For sports fans, watching their favorite sports can become where they are so completely immersed in the game, using virtual reality, that they can feel the nerves and levels of stress the players are experiencing. For athletes, say an NBA player, you can put yourself in Game 7 of the NBA Finals, with the last shot, and practice sinking it with the pressure on. This might’ve helped Stephen Curry in the Finals to get some ice in his blood, and maybe what were a bunch of bricks could’ve been money.

Now, I’m not trying to sound like I’m advertising augmented/virtual reality. I’m not, to be clear. However, my opinion is that humans make positive and negative advancements, and this is a positive one that should be used for practical use. You can see it as a science fiction future being brought to life, for means of discovery, outreach, teaching, and direction.

This technology may also be a key piece in the future of the wellbeing of our planet and all life that exists on it.

I don’t know how many more years our planet can take our abuse.
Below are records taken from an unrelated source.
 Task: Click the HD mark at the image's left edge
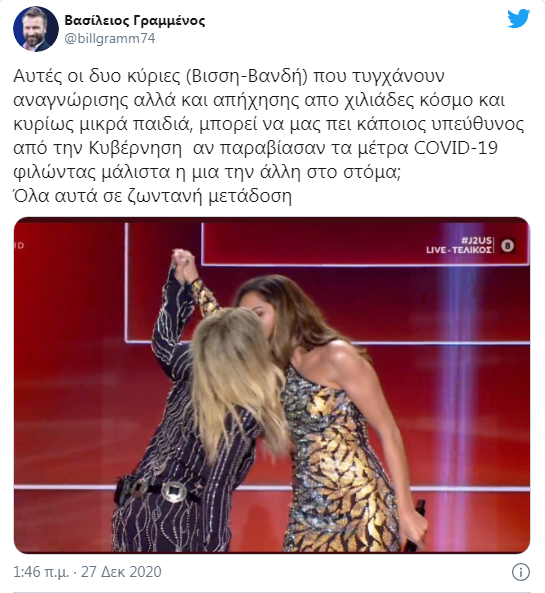pos(19,246)
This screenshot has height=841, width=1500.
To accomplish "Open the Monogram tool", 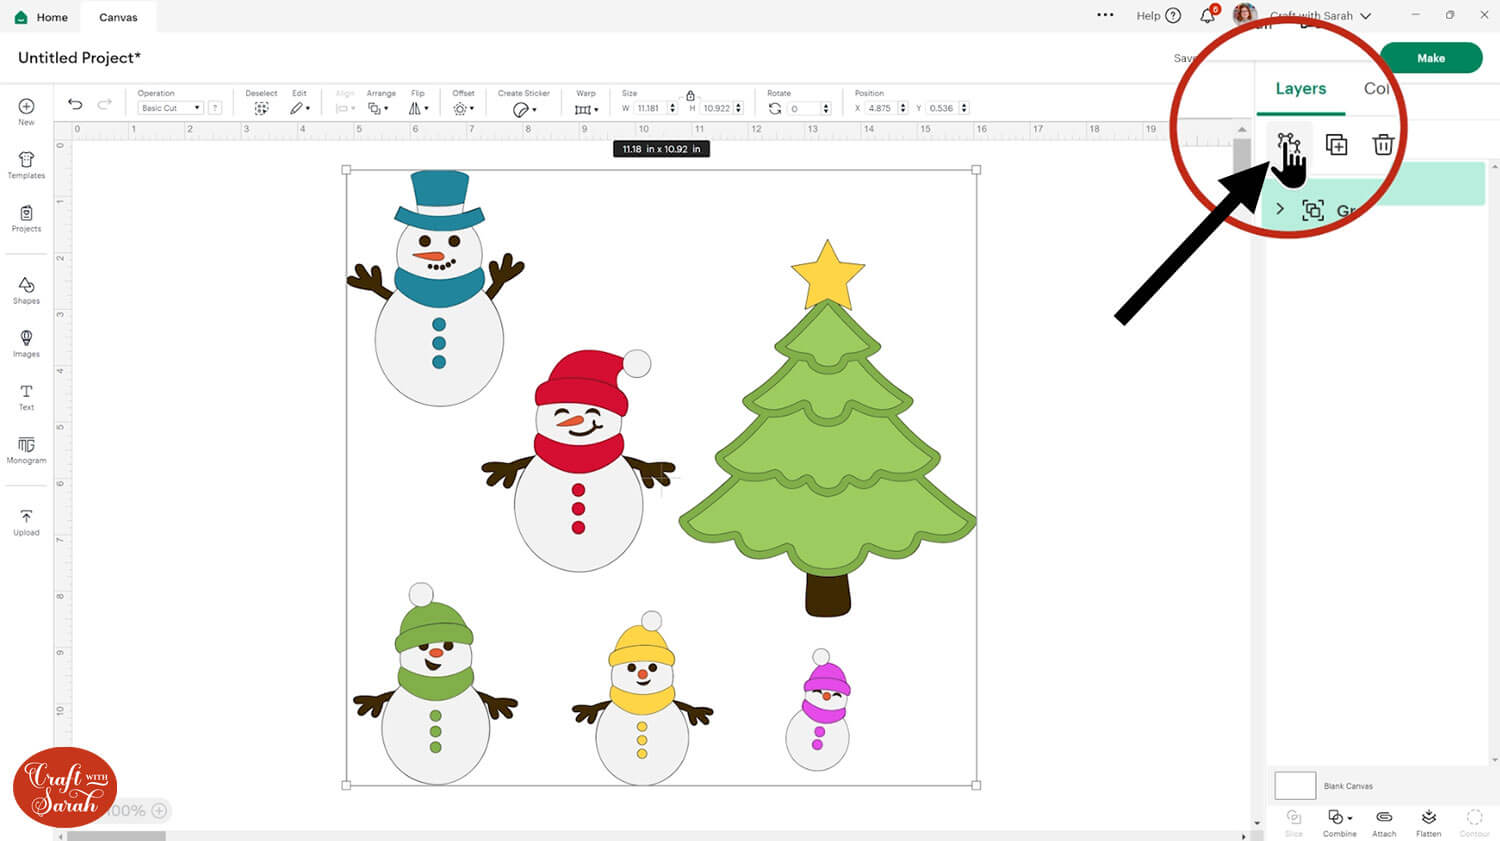I will [x=26, y=449].
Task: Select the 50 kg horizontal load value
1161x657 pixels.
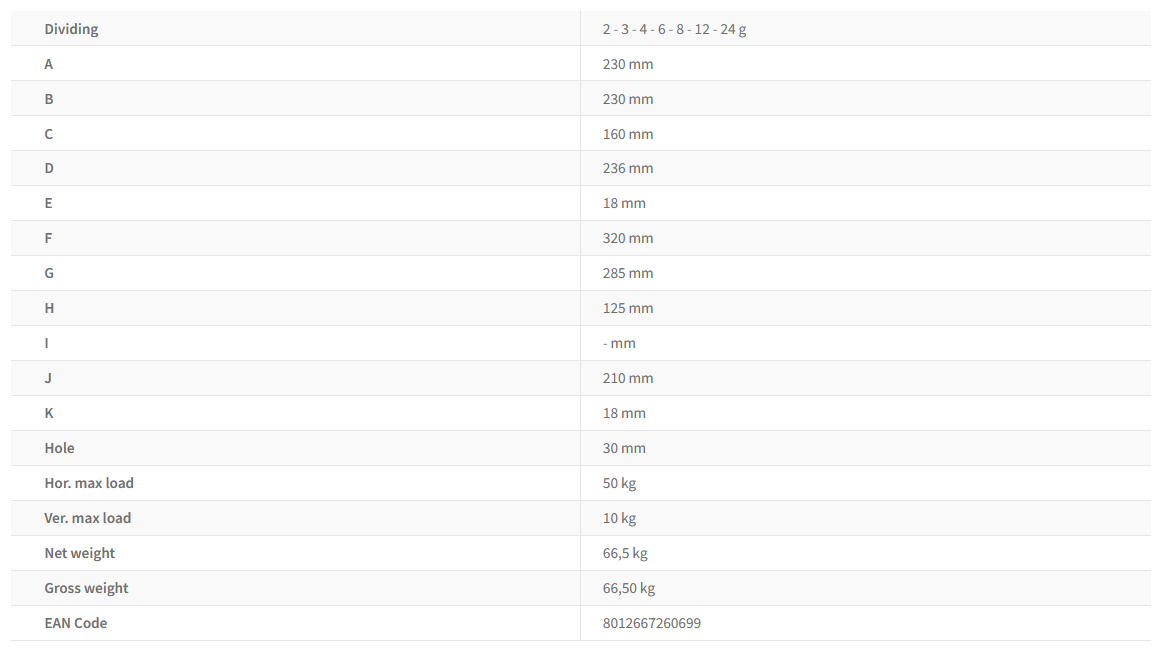Action: [619, 483]
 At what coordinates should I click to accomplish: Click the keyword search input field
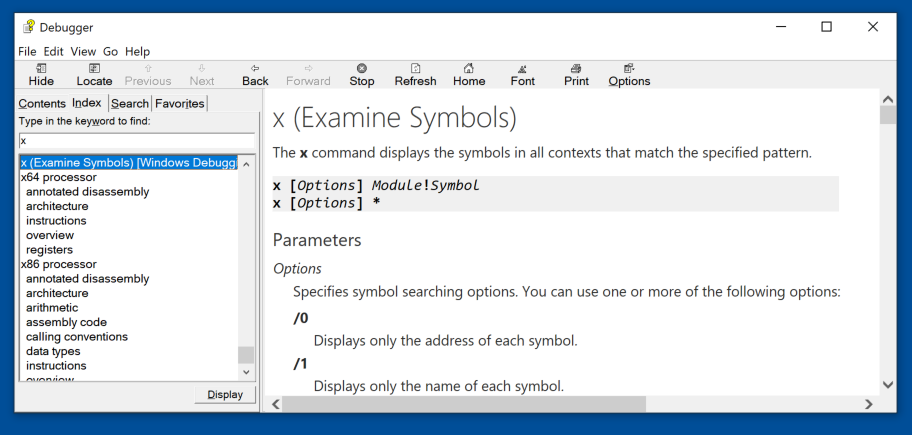click(x=136, y=141)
Augmented reality may lead to research which can end the issues of climate change, protect our biomes, and conserve nature’s wonders. Also, for space exploration, the benefits of augmented reality can virtually hold the hands of astronauts and assist them on board. The technology may pave the way for the next chapter of humanity’s exploration of space.

Some arguments against the use of AR are for reasons of privacy and security, which is why it should be used for helpful, practical usage, rather than any of the dumb things some humans will of course come up with in order to find themselves in situations which require privacy.
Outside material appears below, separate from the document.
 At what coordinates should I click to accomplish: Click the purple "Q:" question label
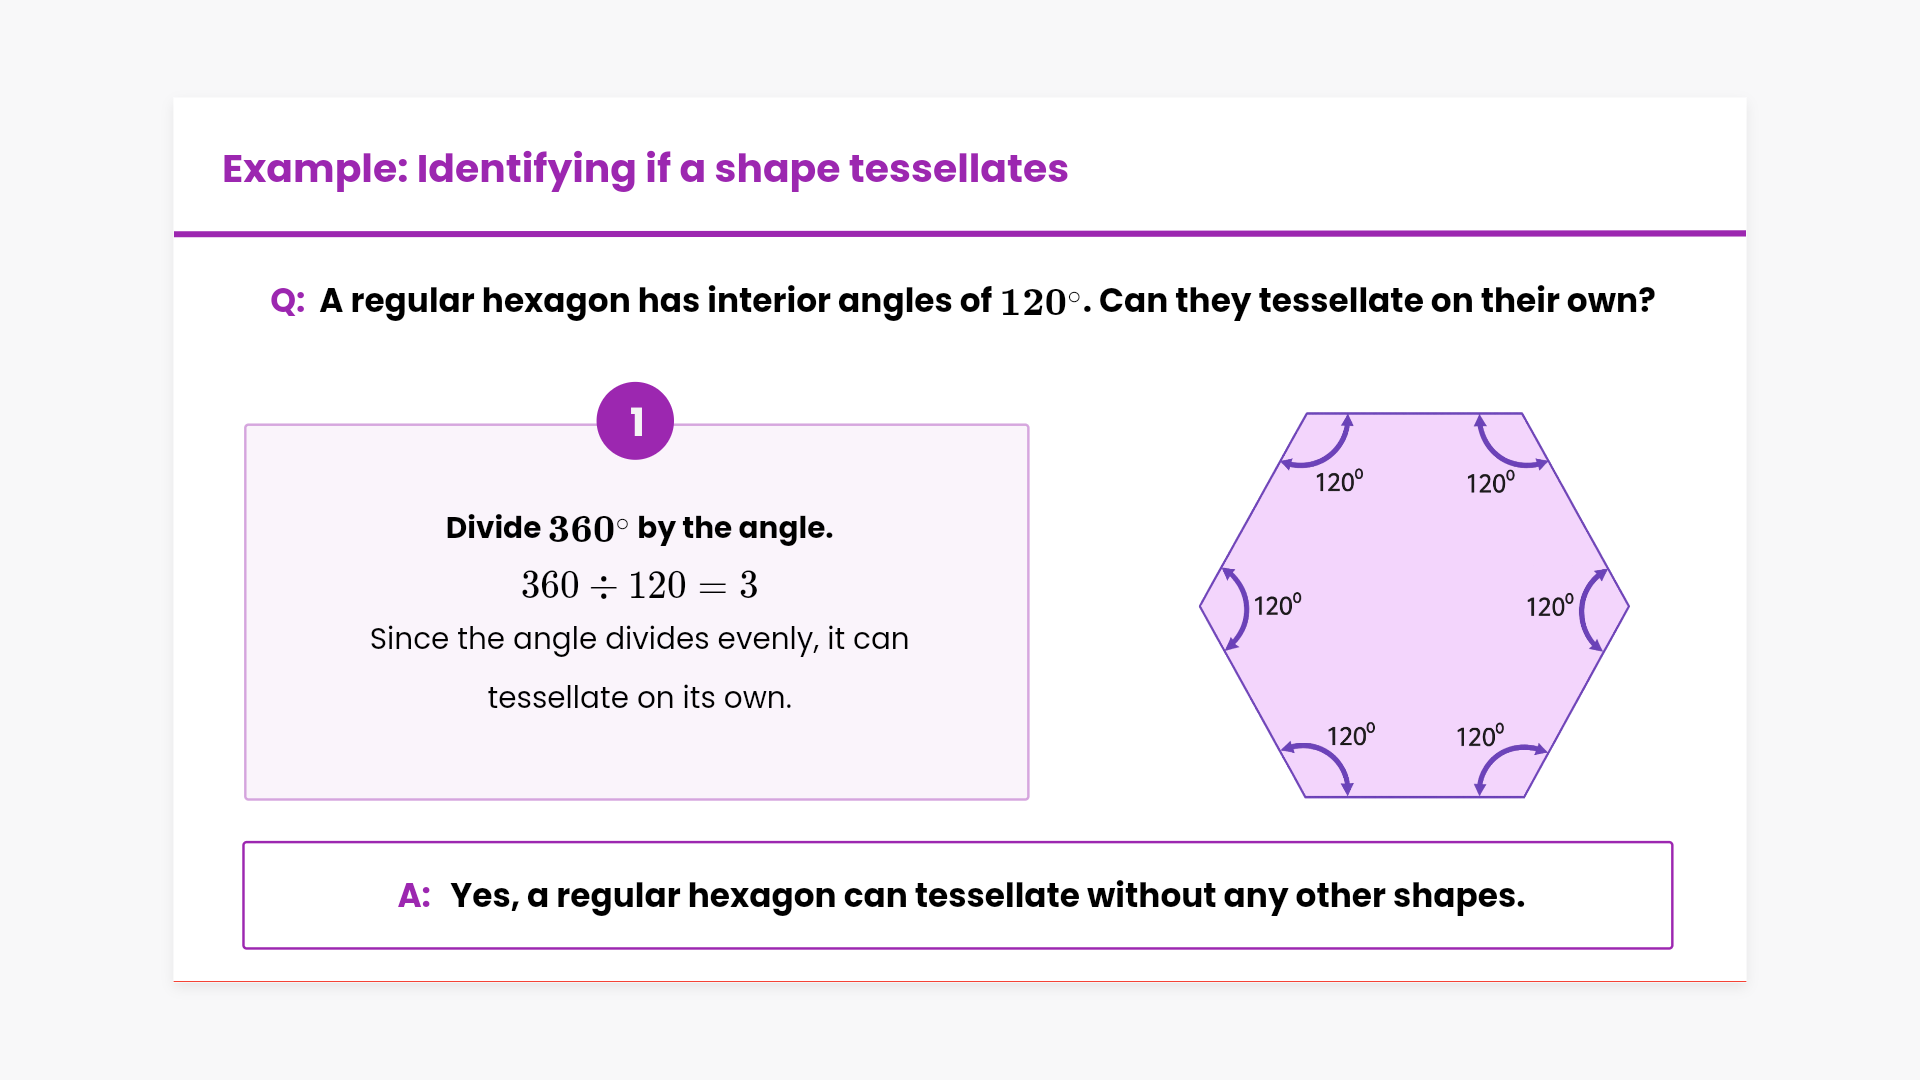click(x=288, y=301)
To maintain safety and security, AR can be used to make drivers more aware on the roads, making the world a safer place for everyone.

So, as I said before, we as humans will continue to make advancements to improve our lives. Whether it’s inventing the wheel, discovering fire or metal, beginning to write things down to spread information through generations, mapping the world and expanding it, capturing the world in a photograph, inventing a plane to fly above the clouds, putting a man on the moon, or creating the iPhone 7, they are all to bring us together and build ideas on top of another to settle us down and create a safer, happier world for everyone.

Advancements in augmented reality, for the right reasons, may be next to add to the list.

What do you think?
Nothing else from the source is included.